Assim como o futebol carioca,
as escolas deveriam rever seus conceitos

 

            Entra ano, sai ano, o disco de sambas-enredos do carnaval carioca parece mudar apenas de embalagem. Dois ou três bons sambas para salvar a pátria, um sem-número de marchas que se prestam a enredos pouco inspirados e a constatação de que as escolas não se preocupam tanto com a qualidade da música que vai embalar seu desfile no ano que vai chegar. Assim como o futebol carioca precisa de uma reciclagem urgente, as escolas de samba também precisam avaliar seus erros para tornar o espetáculo — visualmente, sempre impactante — em algo que agrade também aos ouvidos.
            Da safra que irá para a avenida em 2003, dois sambas merecem destaque, e não apenas pelo conjunto andamento-melodia-letra. A Beija-Flor de Nilópolis e a Unidos da Tijuca há alguns anos vêm apresentando boas músicas, frutos de uma bem estruturada renovação de suas alas de compositores, fato que não se observa em outras agremiações, onde os processos de escolha, infelizmente, ainda atendem interesses de fulano ou sicrano.

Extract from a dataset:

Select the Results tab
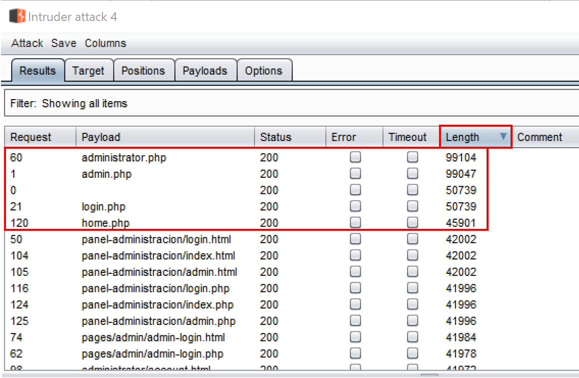Screen dimensions: 579x378 coord(38,71)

            A escola de Nilópolis traz um belo samba para um enredo que conta a história dos brasileiros que, de uma forma ou de outra, lutaram pela liberdade (“Grito forte dos Palmares, Zumbi/ Herói da Inconfidência, Tiradentes/ Nas caatingas do Nordeste, Lampião/ Todos lutaram contra a força da opressão”). Boa letra, linda melodia e andamento, hoje raro, de samba-enredo.
            A Unidos da Tijuca também apresenta um samba denso, até difícil, de estrutura clássica, sobre o melhor enredo do ano. A escola do Borel conta a história dos negros agudás, que, ao ganharem a liberdade no Brasil, voltaram para a África e, até hoje, preservam os valores culturais do Brasil dos tempos imperiais.

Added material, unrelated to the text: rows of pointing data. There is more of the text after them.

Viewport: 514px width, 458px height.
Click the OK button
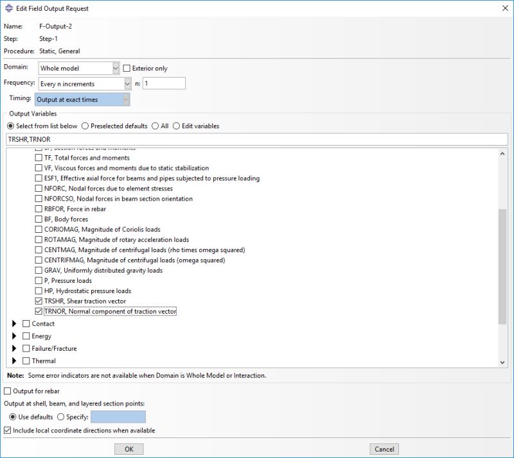point(129,448)
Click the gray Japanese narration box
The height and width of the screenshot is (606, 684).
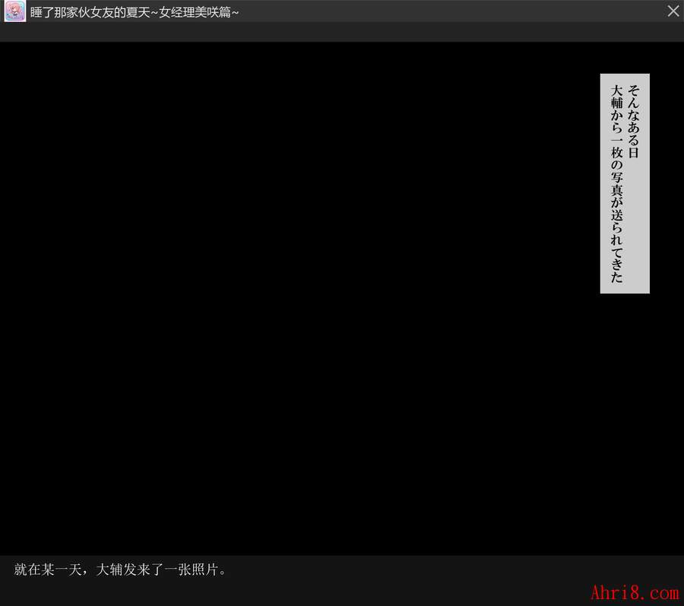[625, 182]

            Outro samba que merece destaque é o da Império Serrano. A escola apostou na parceria de figurões como Arlindo Cruz, Aluízio Machado, Carlos Sena e Maurição e não tem muito do que se arrepender. Para um enredo pouco inspirado, eles fizeram um samba com refrãos de resposta (“Prometeu roubou do sol...o fogo/ Trouxe a luz para iluminar... o fogo/ O que vem do coração... clareia/ Clareia igual a lua cheia”), recurso cada vez mais utilizado pelas escolas para ganhar a platéia.
            Mangueira não repete a (boa) dose do último samba
            Campeã deste ano, a Mangueira, se não chega a ter um samba ruim, dificilmente vai conseguir a unanimidade do ano passado, quando cantou o Nordeste. O enredo sobre os dez mandamentos não chega a ser dos piores, mas o samba não empolga, apesar do eterno Jamelão.
            Se o futebol precisa rever seus conceitos, a começar por cartolas e treinadores, nas escolas o problema está centrado na figura de seus dirigentes e dos carnavalescos, irmãos em empáfia e “idéias geniais” dos nossos técnicos. Alguns enredos beiram o ridículo, tamanha a falta de criatividade, vazio este, muitas vezes, inevitavelmente reproduzido por seus compositores. Como fazer um bom samba sobre doação de órgãos (da Mocidade), sobre o jeitinho brasileiro (da Porto da Pedra), ou sobre Ronaldinho (da, sempre ela, Tradição)? Apelação tem limite!

 
João Pimentel
O Globo em 2 de Dezembro de 2002
(É colunista do Jornal O Globo e Crítico musical)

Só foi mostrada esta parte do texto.